===== Given data

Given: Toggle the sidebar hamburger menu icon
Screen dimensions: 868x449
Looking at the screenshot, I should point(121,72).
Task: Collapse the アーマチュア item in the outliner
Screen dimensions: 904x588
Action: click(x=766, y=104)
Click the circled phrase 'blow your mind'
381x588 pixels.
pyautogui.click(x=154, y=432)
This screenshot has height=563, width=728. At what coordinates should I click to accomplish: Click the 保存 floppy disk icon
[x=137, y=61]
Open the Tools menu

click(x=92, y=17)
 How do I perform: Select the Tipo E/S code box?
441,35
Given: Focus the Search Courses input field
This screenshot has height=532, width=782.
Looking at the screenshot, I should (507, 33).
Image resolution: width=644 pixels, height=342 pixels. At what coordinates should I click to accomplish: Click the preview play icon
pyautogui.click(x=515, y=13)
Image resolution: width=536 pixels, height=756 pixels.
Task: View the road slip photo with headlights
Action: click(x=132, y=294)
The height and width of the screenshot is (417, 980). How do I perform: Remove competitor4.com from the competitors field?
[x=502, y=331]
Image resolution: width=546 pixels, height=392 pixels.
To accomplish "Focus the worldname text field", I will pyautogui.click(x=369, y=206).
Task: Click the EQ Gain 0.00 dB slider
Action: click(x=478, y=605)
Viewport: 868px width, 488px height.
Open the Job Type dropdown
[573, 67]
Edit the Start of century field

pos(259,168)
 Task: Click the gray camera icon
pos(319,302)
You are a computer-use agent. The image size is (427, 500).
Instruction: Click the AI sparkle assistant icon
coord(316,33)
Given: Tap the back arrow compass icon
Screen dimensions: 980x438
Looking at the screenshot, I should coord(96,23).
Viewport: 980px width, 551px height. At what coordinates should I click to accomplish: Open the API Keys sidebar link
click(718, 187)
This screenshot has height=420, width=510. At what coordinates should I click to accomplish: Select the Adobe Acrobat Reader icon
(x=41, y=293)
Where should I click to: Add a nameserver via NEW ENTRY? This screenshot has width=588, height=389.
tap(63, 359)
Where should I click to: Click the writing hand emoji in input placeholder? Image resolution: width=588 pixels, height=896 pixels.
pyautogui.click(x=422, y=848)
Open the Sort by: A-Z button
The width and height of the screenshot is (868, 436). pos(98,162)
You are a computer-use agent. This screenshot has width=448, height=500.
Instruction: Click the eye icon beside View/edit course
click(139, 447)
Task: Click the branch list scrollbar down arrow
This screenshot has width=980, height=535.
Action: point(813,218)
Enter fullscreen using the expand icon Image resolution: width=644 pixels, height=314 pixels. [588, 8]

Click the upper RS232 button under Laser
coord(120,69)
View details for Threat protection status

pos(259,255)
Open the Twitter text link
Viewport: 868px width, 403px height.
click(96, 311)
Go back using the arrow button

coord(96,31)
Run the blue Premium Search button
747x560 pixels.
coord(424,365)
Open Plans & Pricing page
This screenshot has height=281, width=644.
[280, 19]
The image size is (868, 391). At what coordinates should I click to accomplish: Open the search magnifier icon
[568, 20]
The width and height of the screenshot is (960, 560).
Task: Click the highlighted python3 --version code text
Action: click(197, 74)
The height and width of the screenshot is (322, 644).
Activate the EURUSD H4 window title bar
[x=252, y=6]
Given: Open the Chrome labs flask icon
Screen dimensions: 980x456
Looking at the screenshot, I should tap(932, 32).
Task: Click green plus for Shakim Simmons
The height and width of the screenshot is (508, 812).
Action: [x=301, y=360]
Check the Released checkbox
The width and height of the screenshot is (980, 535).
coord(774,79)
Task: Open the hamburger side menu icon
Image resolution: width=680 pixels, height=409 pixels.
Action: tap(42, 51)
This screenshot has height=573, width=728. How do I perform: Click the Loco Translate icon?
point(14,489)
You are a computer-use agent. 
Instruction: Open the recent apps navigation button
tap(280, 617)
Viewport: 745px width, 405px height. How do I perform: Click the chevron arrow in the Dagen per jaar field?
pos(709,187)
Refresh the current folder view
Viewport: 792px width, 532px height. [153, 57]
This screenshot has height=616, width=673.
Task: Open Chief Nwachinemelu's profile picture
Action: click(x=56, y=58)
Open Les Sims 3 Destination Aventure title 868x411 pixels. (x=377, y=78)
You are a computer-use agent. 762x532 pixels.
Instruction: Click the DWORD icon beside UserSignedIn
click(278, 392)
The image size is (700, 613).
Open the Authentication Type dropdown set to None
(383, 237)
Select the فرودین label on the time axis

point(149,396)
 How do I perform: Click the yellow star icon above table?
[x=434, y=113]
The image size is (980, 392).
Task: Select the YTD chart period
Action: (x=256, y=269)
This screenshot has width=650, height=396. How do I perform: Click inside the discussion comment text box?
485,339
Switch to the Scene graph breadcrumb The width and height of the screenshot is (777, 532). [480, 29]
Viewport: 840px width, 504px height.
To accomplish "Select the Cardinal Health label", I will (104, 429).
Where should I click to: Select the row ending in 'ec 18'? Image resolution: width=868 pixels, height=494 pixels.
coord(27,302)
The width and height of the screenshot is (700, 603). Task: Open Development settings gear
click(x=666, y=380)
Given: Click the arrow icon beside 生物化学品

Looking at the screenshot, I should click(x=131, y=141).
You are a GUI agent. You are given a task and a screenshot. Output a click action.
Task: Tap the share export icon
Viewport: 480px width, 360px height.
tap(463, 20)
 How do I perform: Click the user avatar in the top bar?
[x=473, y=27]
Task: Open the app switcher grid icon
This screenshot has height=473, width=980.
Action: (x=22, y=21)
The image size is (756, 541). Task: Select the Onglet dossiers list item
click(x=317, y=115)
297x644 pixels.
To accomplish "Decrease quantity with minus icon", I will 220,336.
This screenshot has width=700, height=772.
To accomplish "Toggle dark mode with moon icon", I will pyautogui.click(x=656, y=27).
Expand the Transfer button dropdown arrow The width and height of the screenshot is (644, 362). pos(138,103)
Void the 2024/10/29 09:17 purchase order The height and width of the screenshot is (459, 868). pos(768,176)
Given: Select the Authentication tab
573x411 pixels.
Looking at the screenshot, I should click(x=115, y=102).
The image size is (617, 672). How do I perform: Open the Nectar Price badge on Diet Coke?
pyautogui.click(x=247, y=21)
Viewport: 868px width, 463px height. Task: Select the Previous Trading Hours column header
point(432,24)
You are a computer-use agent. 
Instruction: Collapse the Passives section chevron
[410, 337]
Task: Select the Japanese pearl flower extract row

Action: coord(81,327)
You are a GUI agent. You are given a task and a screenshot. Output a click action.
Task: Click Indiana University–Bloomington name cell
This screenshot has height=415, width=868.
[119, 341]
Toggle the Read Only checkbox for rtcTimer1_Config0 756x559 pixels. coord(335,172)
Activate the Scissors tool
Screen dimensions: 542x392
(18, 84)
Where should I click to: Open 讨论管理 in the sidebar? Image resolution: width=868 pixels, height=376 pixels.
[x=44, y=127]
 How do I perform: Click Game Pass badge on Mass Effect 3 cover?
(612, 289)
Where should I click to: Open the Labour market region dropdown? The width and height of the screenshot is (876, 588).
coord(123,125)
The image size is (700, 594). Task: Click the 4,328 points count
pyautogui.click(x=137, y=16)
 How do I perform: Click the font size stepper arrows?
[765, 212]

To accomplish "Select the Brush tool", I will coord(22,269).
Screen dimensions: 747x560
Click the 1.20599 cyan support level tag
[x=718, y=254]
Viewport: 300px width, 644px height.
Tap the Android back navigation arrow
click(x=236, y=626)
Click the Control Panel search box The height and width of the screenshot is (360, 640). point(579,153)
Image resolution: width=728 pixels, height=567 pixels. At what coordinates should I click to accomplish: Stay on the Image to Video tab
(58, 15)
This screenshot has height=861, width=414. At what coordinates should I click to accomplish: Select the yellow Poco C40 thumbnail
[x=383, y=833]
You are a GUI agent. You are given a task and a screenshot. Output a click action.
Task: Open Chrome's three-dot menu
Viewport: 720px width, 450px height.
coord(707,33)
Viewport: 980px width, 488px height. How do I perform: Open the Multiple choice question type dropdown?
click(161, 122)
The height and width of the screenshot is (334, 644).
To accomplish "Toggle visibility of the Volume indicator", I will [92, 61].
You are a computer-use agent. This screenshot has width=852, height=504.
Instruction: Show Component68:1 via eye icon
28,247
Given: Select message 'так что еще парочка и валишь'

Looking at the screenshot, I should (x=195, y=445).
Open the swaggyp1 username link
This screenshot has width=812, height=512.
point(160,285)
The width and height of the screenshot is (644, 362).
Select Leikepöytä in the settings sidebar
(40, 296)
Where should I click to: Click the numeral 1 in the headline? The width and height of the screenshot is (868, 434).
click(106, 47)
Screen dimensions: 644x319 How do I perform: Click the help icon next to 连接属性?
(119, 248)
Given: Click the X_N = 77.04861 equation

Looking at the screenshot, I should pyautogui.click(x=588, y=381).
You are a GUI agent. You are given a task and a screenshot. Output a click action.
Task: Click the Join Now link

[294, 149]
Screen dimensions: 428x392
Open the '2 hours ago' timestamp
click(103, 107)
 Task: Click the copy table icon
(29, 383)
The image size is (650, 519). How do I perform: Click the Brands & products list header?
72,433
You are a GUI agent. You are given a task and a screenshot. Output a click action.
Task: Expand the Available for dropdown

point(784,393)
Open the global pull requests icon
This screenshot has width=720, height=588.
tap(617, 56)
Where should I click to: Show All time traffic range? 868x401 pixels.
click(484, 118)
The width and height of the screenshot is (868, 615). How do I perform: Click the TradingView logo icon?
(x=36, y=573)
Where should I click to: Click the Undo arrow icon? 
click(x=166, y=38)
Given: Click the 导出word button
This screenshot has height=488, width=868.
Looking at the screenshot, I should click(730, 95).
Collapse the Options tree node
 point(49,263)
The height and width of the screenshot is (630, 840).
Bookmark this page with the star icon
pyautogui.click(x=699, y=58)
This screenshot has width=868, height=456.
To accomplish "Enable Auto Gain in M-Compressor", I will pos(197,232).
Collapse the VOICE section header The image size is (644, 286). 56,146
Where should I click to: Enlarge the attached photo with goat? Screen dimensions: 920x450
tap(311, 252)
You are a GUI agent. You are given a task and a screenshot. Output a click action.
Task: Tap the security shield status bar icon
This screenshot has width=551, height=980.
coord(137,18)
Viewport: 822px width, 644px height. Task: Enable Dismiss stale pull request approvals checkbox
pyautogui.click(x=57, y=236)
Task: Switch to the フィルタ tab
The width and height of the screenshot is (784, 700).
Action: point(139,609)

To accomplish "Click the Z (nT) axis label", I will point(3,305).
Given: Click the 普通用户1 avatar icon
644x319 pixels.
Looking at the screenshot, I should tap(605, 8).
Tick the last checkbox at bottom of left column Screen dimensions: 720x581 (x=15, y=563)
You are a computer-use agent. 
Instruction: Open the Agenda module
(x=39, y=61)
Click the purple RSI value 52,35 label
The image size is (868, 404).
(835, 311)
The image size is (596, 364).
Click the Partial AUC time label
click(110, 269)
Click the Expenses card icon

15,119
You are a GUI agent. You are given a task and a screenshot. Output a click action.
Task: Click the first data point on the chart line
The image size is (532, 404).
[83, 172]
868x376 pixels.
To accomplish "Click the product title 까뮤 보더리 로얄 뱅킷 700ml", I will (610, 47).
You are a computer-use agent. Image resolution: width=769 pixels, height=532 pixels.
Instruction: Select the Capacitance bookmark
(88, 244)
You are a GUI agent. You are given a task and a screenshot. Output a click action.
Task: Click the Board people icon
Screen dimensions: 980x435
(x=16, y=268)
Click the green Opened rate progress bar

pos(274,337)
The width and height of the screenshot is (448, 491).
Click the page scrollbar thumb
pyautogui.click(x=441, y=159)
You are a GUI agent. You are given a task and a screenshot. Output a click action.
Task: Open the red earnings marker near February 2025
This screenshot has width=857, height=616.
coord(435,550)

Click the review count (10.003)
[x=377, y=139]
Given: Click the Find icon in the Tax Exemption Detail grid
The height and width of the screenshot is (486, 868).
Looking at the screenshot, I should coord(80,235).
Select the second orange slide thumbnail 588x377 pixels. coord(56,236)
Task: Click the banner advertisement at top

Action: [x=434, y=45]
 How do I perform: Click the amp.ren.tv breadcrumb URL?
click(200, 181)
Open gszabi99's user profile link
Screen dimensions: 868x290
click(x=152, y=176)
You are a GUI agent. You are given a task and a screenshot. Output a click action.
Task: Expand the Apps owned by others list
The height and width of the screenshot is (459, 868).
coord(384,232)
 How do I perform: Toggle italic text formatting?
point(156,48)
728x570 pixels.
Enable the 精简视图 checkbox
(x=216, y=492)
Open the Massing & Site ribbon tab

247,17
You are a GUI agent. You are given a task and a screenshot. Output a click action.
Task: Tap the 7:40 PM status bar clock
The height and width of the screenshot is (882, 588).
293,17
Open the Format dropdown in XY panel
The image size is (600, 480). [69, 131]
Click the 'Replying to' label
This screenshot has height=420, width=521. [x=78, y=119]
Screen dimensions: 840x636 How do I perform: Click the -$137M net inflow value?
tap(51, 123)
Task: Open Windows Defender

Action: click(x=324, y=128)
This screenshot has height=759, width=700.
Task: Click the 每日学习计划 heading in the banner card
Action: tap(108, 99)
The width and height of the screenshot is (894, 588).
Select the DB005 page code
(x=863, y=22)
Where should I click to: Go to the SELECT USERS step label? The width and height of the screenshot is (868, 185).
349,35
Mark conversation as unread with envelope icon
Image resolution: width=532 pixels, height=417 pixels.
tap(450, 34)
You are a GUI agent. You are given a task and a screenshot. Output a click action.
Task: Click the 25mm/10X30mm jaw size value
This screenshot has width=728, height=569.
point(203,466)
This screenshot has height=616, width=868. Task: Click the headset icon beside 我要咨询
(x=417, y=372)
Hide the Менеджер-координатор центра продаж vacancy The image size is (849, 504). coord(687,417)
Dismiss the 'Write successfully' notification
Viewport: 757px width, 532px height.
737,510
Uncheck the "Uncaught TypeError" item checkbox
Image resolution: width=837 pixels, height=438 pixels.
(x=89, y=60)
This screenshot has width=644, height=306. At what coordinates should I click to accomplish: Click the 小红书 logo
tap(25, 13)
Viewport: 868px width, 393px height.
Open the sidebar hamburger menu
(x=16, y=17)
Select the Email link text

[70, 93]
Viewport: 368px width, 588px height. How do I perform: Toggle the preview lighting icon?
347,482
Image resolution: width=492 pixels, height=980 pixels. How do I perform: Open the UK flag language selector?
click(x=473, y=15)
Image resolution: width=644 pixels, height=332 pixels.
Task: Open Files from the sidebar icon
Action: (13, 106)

==========

• About this exercise
Return each line above where the word "computer" shows up.

• Worked solution
You are a computer-use agent. The image size is (427, 500).
You are a computer-use agent. This screenshot has width=448, height=500.
You are a computer-use agent. 
You are a computer-use agent. 762x532 pixels.
You are a computer-use agent. 
You are a computer-use agent. This screenshot has width=852, height=504.
You are a computer-use agent. 
You are a computer-use agent. Image resolution: width=769 pixels, height=532 pixels.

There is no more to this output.